*Excerpt provided*.
Lionel James Gamlin (30 April 1903 – 16 October 1967) was a British radio and newsreel announcer and presenter, and actor, who was known for his work for the BBC and British Movietone News between the 1930s and 1950s.

Life and career
He was born in Birkenhead, and started on a career in business before joining a local repertory company and became a teacher at his old school before studying at Fitzwilliam House, Cambridge. At university he became President of the Cambridge Union in 1930 and editor of Granta. He returned to teaching and occasional work as an actor, before in 1936 being offered a post by the BBC as an announcer.

He provided the commentary in 1940 for both the RAF documentary Squadron 992 and the GPO Film Unit documentary War and Order, and compered the 1944 variety show Rainbow Round the Corner. During the Second World War, he was regarded as "a voice of authority, the tone of war and peace, the man whom people heard in the cinema on the newsreels." In 1946 he co-wrote a humorous book with Anthony Gilbert, Don’t Be Afreud! A Short Guide to Youth Control (The Book of the Weak), and in 1947 published You're on the Air: A Book about Broadcasting. He also chose the stage name of John Theobald Clarke, known as the actor and director Bryan Forbes.

*Provided data*.
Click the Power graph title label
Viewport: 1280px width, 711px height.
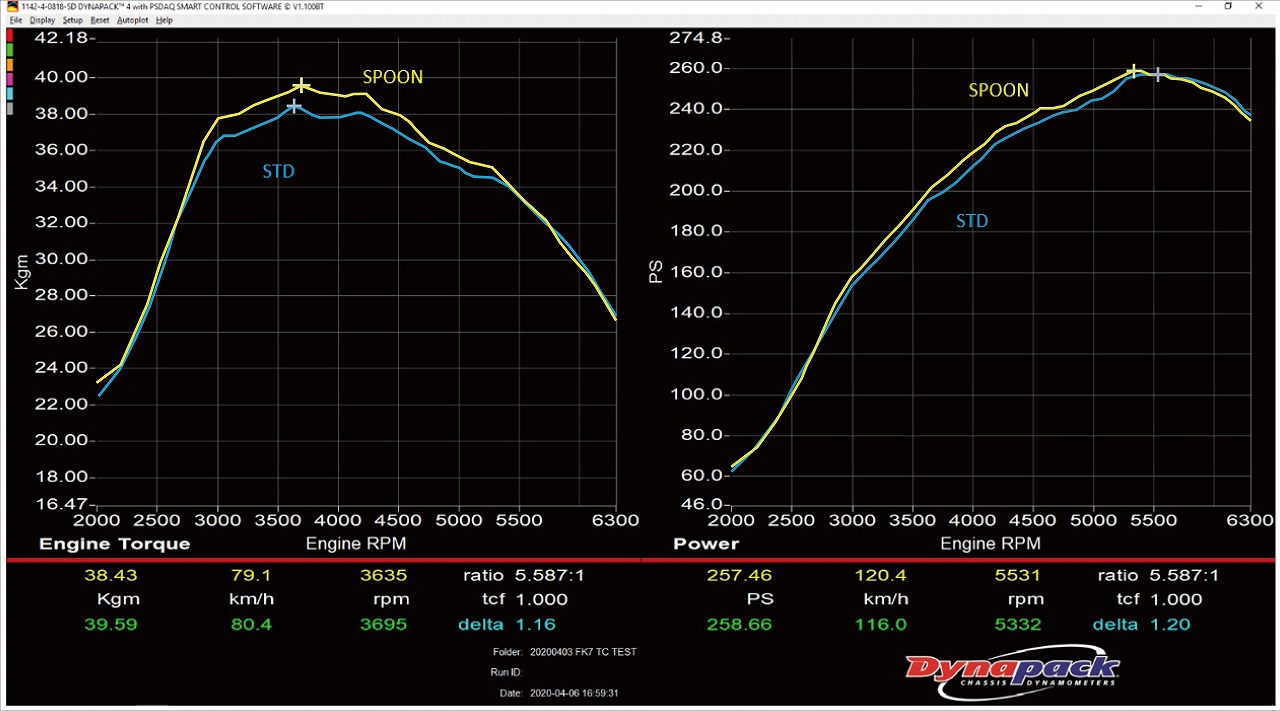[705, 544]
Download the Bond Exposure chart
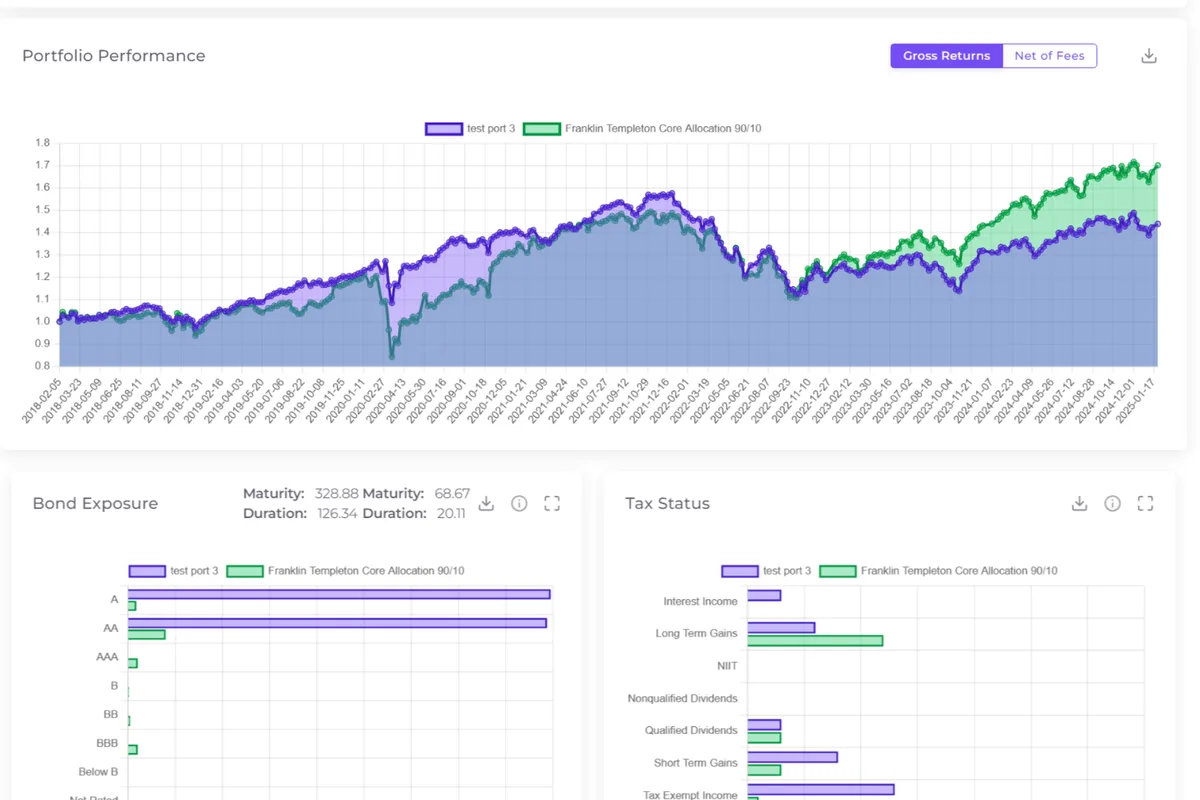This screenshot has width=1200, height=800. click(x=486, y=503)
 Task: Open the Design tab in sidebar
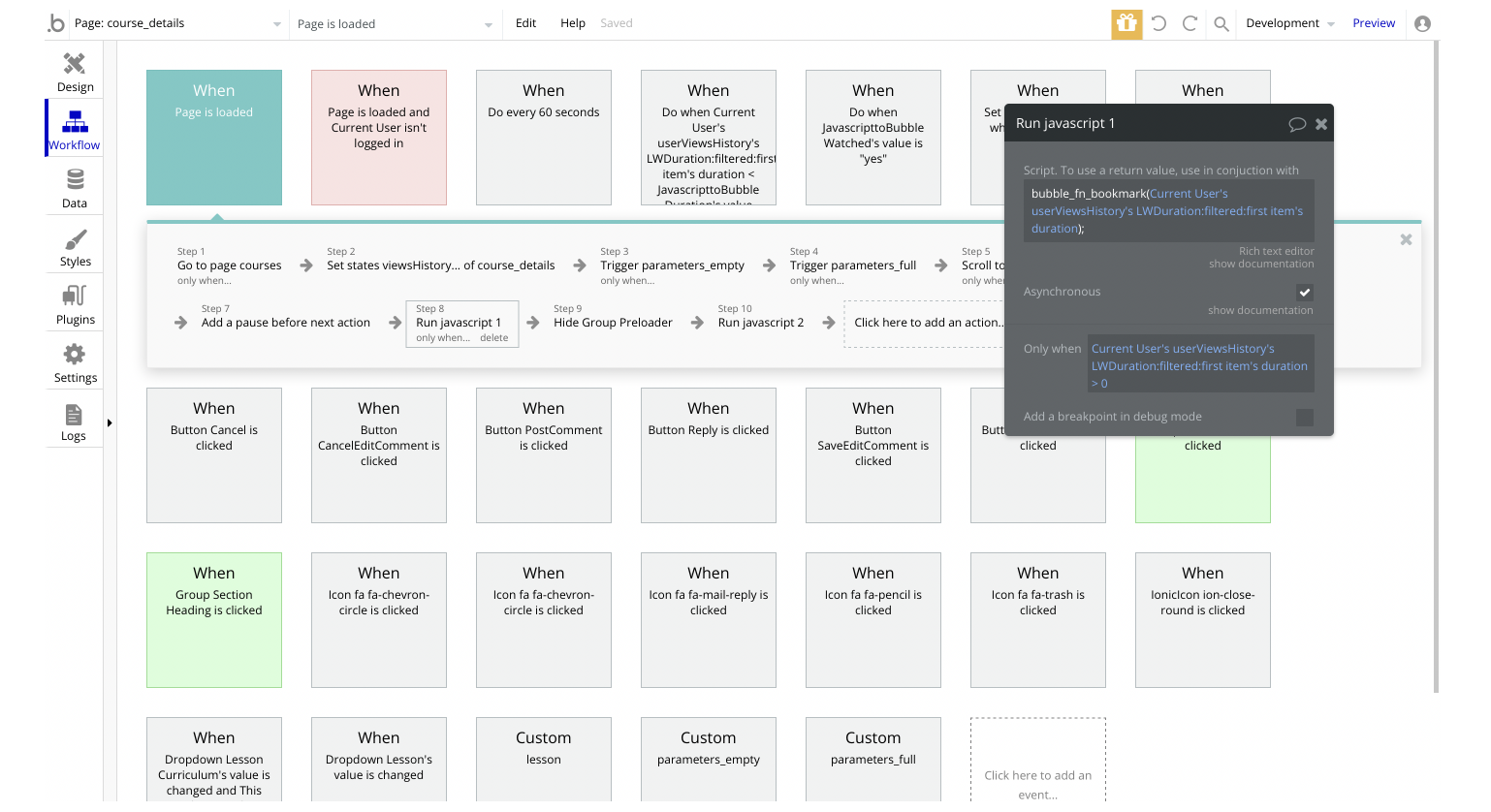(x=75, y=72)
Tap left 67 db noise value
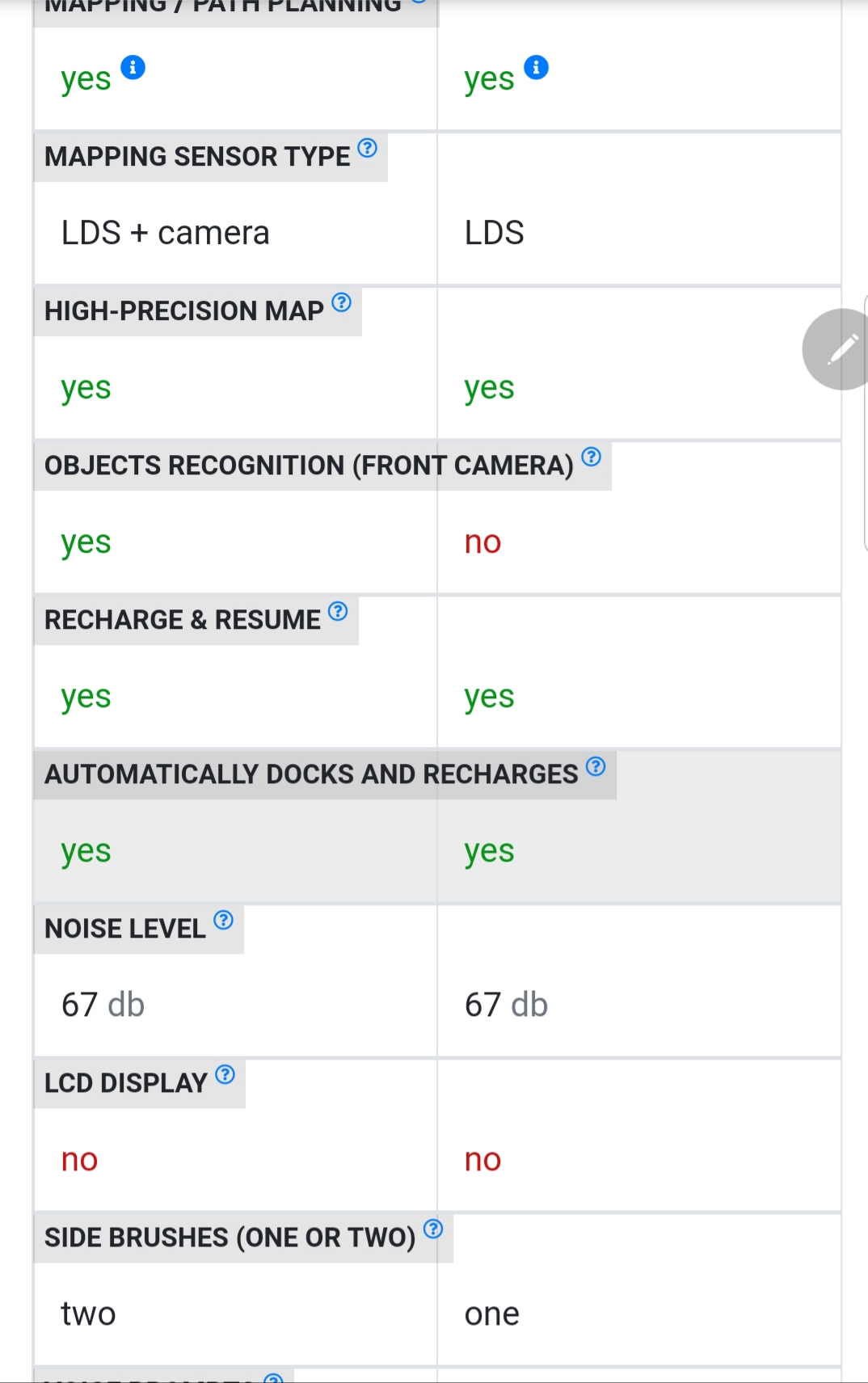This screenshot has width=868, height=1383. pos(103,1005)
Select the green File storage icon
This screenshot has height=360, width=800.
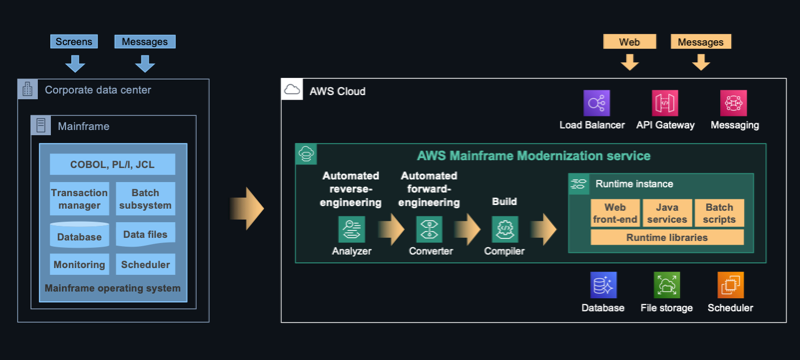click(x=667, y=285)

*Aim of the exercise*. Please check each statement against the Lionel Gamlin biography above and mark it yes or no, quoting the words of the text that decide it. (a) Gamlin was born in Birkenhead. (b) The BBC offered him an announcer's post in 1930. (c) He co-wrote a humorous book with Anthony Gilbert in 1947.

*The answer*.
(a) Yes: "He was born in Birkenhead"
(b) No: "in 1936 being offered a post by the BBC as an announcer"
(c) No: "In 1946 he co-wrote a humorous book with Anthony Gilbert"